Vaibhavs10 / insanely-fast-whisper

Apache License 2.0
7.79k stars 547 forks source link

Get !!!!! in output.json file #163

Open kamil6x opened 10 months ago

kamil6x commented 10 months ago

Running on Macbook pro 2019, intel 8 core, AMD Radeon RX 580 egpu, MacOS 12.6.7.

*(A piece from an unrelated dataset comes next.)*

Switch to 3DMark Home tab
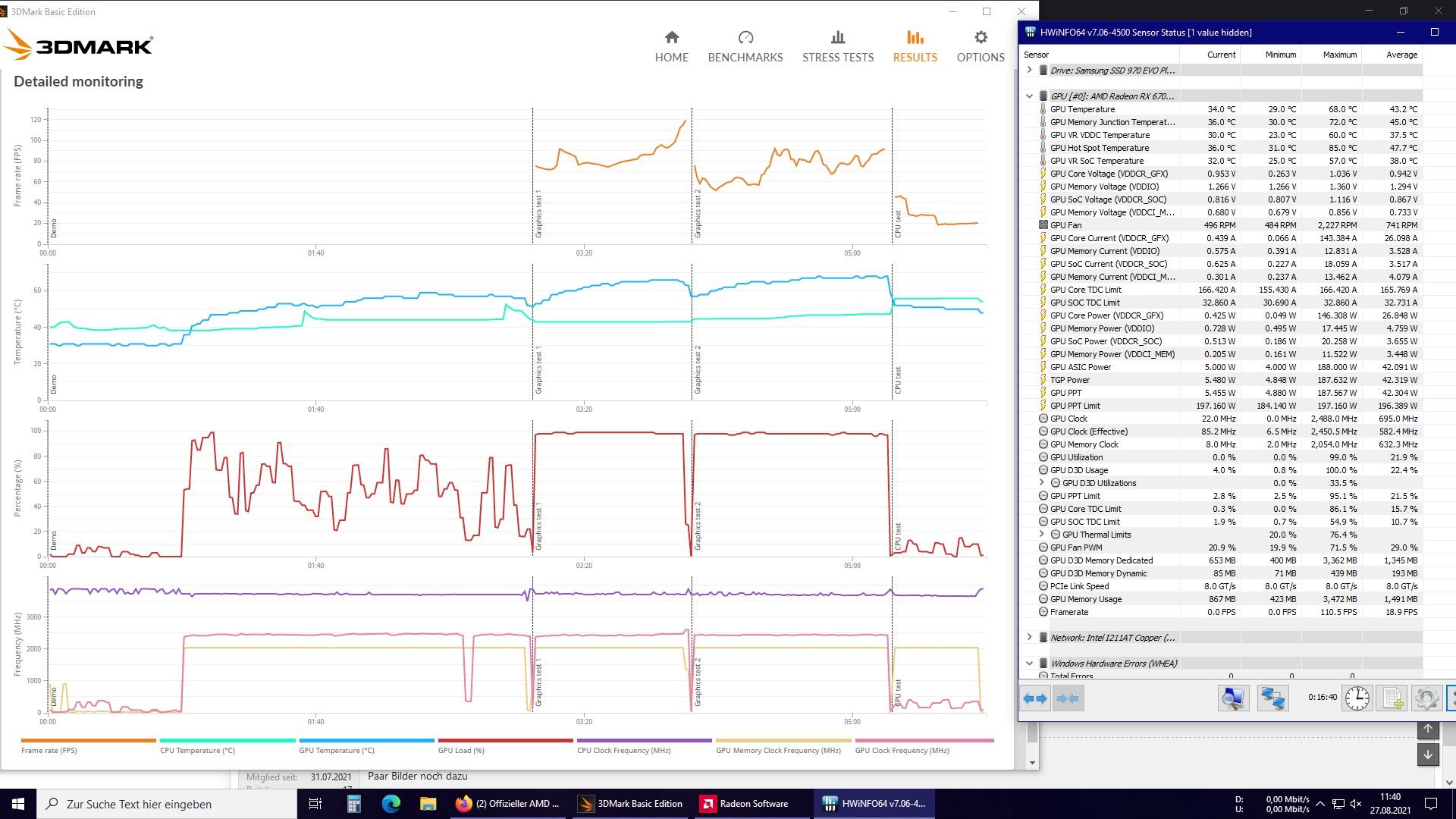 [671, 46]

insanely-fast-whisper --model-name distil-whisper/distil-large-v2 --device-id mps --batch-size 4 --file-name 'voicemail_greeting_recorging.wav' /usr/local/Caskroom/miniconda/base/envs/insanely-fast-whisper/lib/python3.11/site-packages/pyannote/audio/core/io.py:43: UserWarning: torchaudio._backend.set_audio_backend has been deprecated. With dispatcher enabled, this function is no-op. You can remove the function call. torchaudio.set_audio_backend("soundfile") /usr/local/Caskroom/miniconda/base/envs/insanely-fast-whisper/lib/python3.11/site-packages/torch_audiomentations/utils/io.py:27: UserWarning: torchaudio._backend.set_audio_backend has been deprecated. With dispatcher enabled, this function is no-op. You can remove the function call. torchaudio.set_audio_backend("soundfile") Special tokens have been added in the vocabulary, make sure the associated word embeddings are fine-tuned or trained. 🤗 Transcribing... ━━━━━━━━━━━━━━━━━━━━━━━━━━━━━━━━━━━━━━━━ 0:00:44Whisper did not predict an ending timestamp, which can happen if audio is cut off in the middle of a word. Also make sure WhisperTimeStampLogitsProcessor was used during generation. 🤗 Transcribing... ━━━━━━━━━━━━━━━━━━━━━━━━━━━━━━━━━━━━━━━━ 0:00:44 Voila!✨ Your file has been transcribed go check it out over here 👉 output.json

Output.json:

{"speakers": [], "chunks": [{"timestamp": [null, null], "text": "!!!!!!!!!!!!!!!!!!!!!!!!!!!!!!!!!!!!!!!!!!!!!!!!!!!!!!!!!!!!!!!!!!!!!!!!!!!!!!!!!!!!!!!!!!!!!!!!!!!!!!!!!!!!!!!!!!!!!!!!!!!!!!!!!!!!!!!!!!!!!!!!!!!!!!!!!!!!!!!!!!!!!!!!!!!!!!!!!!!!!!!!!!!!!!!!!!!!!!!!!!!!!!!!!!!!!!!!!!!!!!!!!!!!!!!!!!!!!!!!!!!!!!!!!!!!!!!!!!!!!!!!!!!!!!!!!!!!!!!!!!!!!!!!!!!!!!!!!!!!!!!!!!!!!!!!!!!!!!!!!!!!!!!!!!!!!!!!!!!!!!!!!!!!!!!!!!!!!!!!!!!!!!!!!!!!!!!!!!!!!!!!!!!!!!!!!!!!!!!!!!!!!!!!!!!!!!!!!!!!!!!!!!!!!!!!!!!!!!!!!!!!!!!"}], "text": "!!!!!!!!!!!!!!!!!!!!!!!!!!!!!!!!!!!!!!!!!!!!!!!!!!!!!!!!!!!!!!!!!!!!!!!!!!!!!!!!!!!!!!!!!!!!!!!!!!!!!!!!!!!!!!!!!!!!!!!!!!!!!!!!!!!!!!!!!!!!!!!!!!!!!!!!!!!!!!!!!!!!!!!!!!!!!!!!!!!!!!!!!!!!!!!!!!!!!!!!!!!!!!!!!!!!!!!!!!!!!!!!!!!!!!!!!!!!!!!!!!!!!!!!!!!!!!!!!!!!!!!!!!!!!!!!!!!!!!!!!!!!!!!!!!!!!!!!!!!!!!!!!!!!!!!!!!!!!!!!!!!!!!!!!!!!!!!!!!!!!!!!!!!!!!!!!!!!!!!!!!!!!!!!!!!!!!!!!!!!!!!!!!!!!!!!!!!!!!!!!!!!!!!!!!!!!!!!!!!!!!!!!!!!!!!!!!!!!!!!!!!!!!!"}

czyz commented 2 months ago

Same. On mac and using the PYTORCH_ENABLE_MPS_FALLBACK=1 environment variable because --device-id-mps otherwise just causes failure with an error on machines with AMD Radeon Pro Vega II 32Gb graphics.

insanely-fast-whisper --language English --file-name mywav.wav --device-id mps

results in a whole bunch of transcriptions in the output of single exclamation points, and then a couple of very long strings of exclamation points followed by "Thank you." at the end of output.json.